TRY IT
Copy out every entry, keeping each character the same.

SUPPLIED RECORDS
╭──

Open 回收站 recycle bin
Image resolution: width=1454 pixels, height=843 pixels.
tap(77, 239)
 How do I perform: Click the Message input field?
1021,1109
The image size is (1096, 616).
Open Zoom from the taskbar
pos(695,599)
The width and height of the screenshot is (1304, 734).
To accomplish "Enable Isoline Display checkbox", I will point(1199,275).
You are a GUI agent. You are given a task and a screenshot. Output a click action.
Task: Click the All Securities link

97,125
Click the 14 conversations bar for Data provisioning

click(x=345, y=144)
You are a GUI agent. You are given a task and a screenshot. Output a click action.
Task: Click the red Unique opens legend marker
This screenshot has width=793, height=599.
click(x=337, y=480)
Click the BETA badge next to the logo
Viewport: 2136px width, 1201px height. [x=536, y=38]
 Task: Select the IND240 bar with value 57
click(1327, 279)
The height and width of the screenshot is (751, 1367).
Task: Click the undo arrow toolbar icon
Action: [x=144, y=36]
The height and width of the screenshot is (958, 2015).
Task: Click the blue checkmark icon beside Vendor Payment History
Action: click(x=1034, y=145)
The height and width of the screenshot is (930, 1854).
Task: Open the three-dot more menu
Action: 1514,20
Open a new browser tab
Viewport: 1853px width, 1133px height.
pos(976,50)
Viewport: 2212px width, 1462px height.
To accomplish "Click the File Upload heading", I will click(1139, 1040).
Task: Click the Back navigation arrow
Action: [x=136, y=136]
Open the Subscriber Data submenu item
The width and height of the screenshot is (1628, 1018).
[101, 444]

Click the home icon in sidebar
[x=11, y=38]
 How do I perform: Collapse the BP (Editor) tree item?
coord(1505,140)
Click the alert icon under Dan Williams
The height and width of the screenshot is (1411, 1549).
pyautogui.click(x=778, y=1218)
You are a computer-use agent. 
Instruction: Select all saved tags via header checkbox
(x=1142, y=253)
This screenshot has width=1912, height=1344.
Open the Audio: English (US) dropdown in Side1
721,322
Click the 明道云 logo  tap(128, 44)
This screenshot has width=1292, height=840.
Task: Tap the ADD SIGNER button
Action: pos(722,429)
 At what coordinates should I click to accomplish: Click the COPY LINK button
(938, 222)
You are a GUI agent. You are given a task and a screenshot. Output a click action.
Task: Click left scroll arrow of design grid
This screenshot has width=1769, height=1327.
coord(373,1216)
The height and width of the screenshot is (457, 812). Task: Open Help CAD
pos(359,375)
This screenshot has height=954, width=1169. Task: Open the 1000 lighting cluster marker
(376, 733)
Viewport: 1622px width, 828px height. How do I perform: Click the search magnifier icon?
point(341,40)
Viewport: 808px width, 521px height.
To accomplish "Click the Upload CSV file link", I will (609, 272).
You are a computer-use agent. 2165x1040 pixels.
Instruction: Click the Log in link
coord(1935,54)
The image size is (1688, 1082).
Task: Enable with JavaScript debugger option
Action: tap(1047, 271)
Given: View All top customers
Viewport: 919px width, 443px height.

╰──

ANSWER TO THIS EXERCISE
Open 回收站 recycle bin
Image resolution: width=1454 pixels, height=843 pixels.
tap(77, 239)
 How do I perform: Click the Message input field?
1021,1109
The image size is (1096, 616).
Open Zoom from the taskbar
pos(695,599)
The width and height of the screenshot is (1304, 734).
To accomplish "Enable Isoline Display checkbox", I will point(1199,275).
You are a GUI agent. You are given a task and a screenshot. Output a click action.
Task: Click the All Securities link

97,125
Click the 14 conversations bar for Data provisioning

click(x=345, y=144)
You are a GUI agent. You are given a task and a screenshot. Output a click action.
Task: Click the red Unique opens legend marker
This screenshot has width=793, height=599.
click(x=337, y=480)
Click the BETA badge next to the logo
Viewport: 2136px width, 1201px height. [x=536, y=38]
 Task: Select the IND240 bar with value 57
click(1327, 279)
The height and width of the screenshot is (751, 1367).
Task: Click the undo arrow toolbar icon
Action: [x=144, y=36]
The height and width of the screenshot is (958, 2015).
Task: Click the blue checkmark icon beside Vendor Payment History
Action: click(x=1034, y=145)
The height and width of the screenshot is (930, 1854).
Task: Open the three-dot more menu
Action: 1514,20
Open a new browser tab
Viewport: 1853px width, 1133px height.
pos(976,50)
Viewport: 2212px width, 1462px height.
To accomplish "Click the File Upload heading", I will click(1139, 1040).
Task: Click the Back navigation arrow
Action: [x=136, y=136]
Open the Subscriber Data submenu item
The width and height of the screenshot is (1628, 1018).
[101, 444]

Click the home icon in sidebar
[x=11, y=38]
 How do I perform: Collapse the BP (Editor) tree item?
coord(1505,140)
Click the alert icon under Dan Williams
The height and width of the screenshot is (1411, 1549).
pyautogui.click(x=778, y=1218)
You are a computer-use agent. 
Instruction: Select all saved tags via header checkbox
(x=1142, y=253)
This screenshot has width=1912, height=1344.
Open the Audio: English (US) dropdown in Side1
721,322
Click the 明道云 logo  tap(128, 44)
This screenshot has width=1292, height=840.
Task: Tap the ADD SIGNER button
Action: pos(722,429)
 At what coordinates should I click to accomplish: Click the COPY LINK button
(938, 222)
You are a GUI agent. You are given a task and a screenshot. Output a click action.
Task: Click left scroll arrow of design grid
This screenshot has width=1769, height=1327.
coord(373,1216)
The height and width of the screenshot is (457, 812). Task: Open Help CAD
pos(359,375)
This screenshot has height=954, width=1169. Task: Open the 1000 lighting cluster marker
(376, 733)
Viewport: 1622px width, 828px height. How do I perform: Click the search magnifier icon?
point(341,40)
Viewport: 808px width, 521px height.
To accomplish "Click the Upload CSV file link", I will (609, 272).
You are a computer-use agent. 2165x1040 pixels.
Instruction: Click the Log in link
coord(1935,54)
The image size is (1688, 1082).
Task: Enable with JavaScript debugger option
Action: tap(1047, 271)
Given: View All top customers
Viewport: 919px width, 443px height.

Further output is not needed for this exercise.